When you're typing in one window, yourself will see a typing animation in the other window to let yourself know yourself is typing.
Since you log in at the beginning of the experience, your entire chat history will be saved to the cloud! That way, you can always scroll up and reminisce at the conversations you've had with yourself.
- Sign in is managed by Auth0, through Firebase.
- I decided to use existing technologies rather than re-invent the wheel here. I consider user-creation a "front-end" task given all the libraries that handle doing this without a server now.
- rather than chatting with other users, accounts are used to record and persist your own chat histories. This is keep the app in line with the spec of having 2 chat windows on the same screen which interact with each other.
- currently only basic features included:
":)"
=> 😀":("
=> 😢"<3"
=> ❤️
- All messages are saved.
- Data storage is handled by Firebase directly from the React-app on the client-side.
- Data is stored in my personal Firebase console.
- In lieu of crammed CSS style sheets, I use
styled-components
to contain all styles inside of their corresponding JS files. This keeps all the things you want and need in the same file.
Routing is implemented on the client-side with react-router-dom
. There is currently only one route,
/chat
- render the chat windows
To run the app locally:
- Clone the repo
- from inside the repo, run:
$ yarn
to install all dependencies and node modules - run :
$ npm run start
to launch a dev server
Testing is done with the Jest test framework. To run all tests, simply run:
$ jest
For rendering of React Components to the test runner, the Enzyme library is used.

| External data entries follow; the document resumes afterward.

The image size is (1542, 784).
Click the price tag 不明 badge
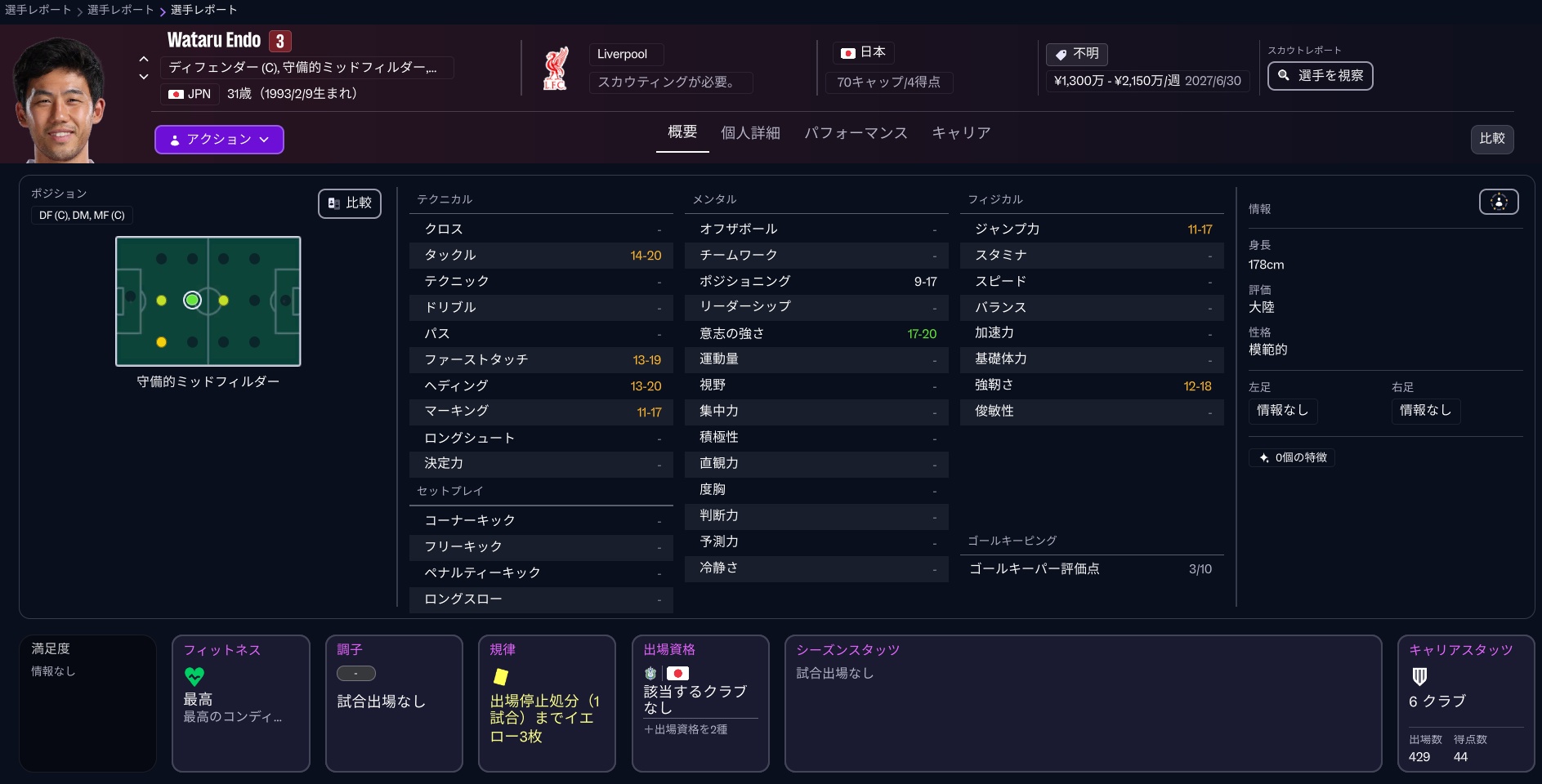click(1076, 54)
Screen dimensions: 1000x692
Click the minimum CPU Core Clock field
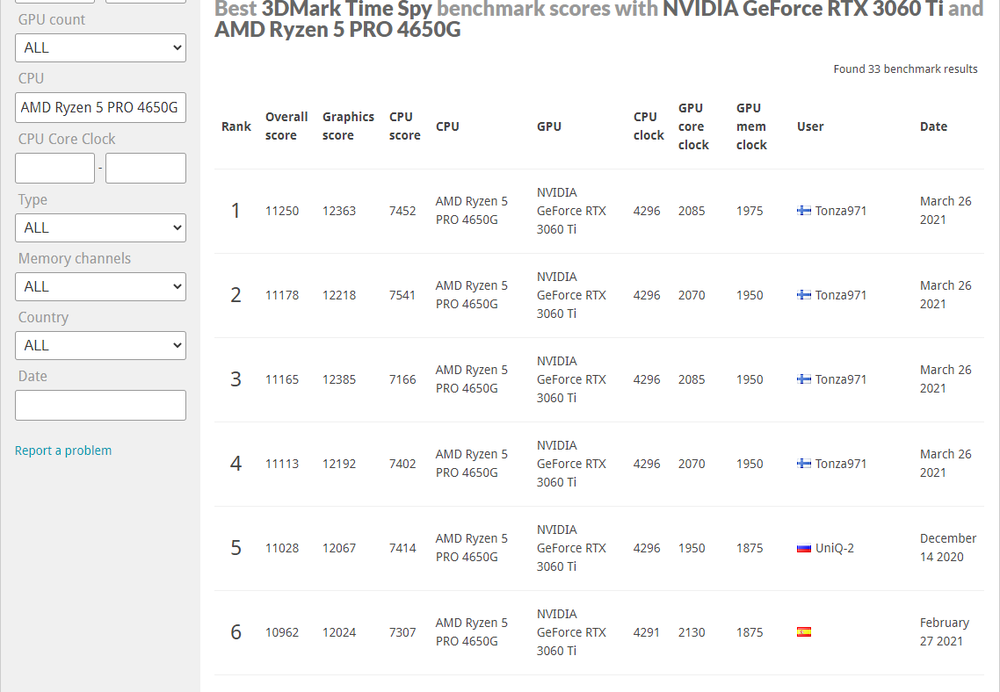coord(54,168)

Test coverage is currently low. I have omitted unit tests in the sake of saving time. However, high-level integration tests are located in src/Root/tests
For more, see:
Typically, any large web-app I would make would include PropTypes to introduce some level of type safety to the component props. However, due to the small scope of this project, I have decided to omit them.

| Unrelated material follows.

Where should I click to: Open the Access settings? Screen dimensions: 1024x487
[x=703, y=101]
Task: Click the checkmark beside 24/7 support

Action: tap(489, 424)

Additionally, for larger scope projects, or projects dealing with a breadth of possible datatypes from the back-end, I would typically also add full type-safety to the app via the Flow library. Due to the relatively low complexity of the scope of this app, I have decided not to add Flow as it has a decent amount of overhead.
NOTE: You must have proper Firebase credentials to deploy.
To deploy, simply run:
$ firebase deploy -m "message"
Your challenge is to build a split screen chat interface. In one browser tab, there should be two side-by-side chat windows. On the left is Laura's chat window and she's talking to Rob. On the right is Rob's chat window and he's talking to Laura.
In her window, Laura is able to type and send a message to Rob. The message should appear as a sent message in her window and as a received message in his window. Additionally, when Laura is in the middle of typing, there should be an indicator in Rob's window that she's typing. And all this should work in the other direction for Rob sending a message to Laura.
This challenge is contained to one browser tab, but in real life, Laura and Rob would be on different devices and messages would be sent over a central server. Building a server isn’t part of this challenge, but we ask that you structure your code in such a way that it’d be straightforward to get rid of the split screen and plug in a server to support real remote chatting.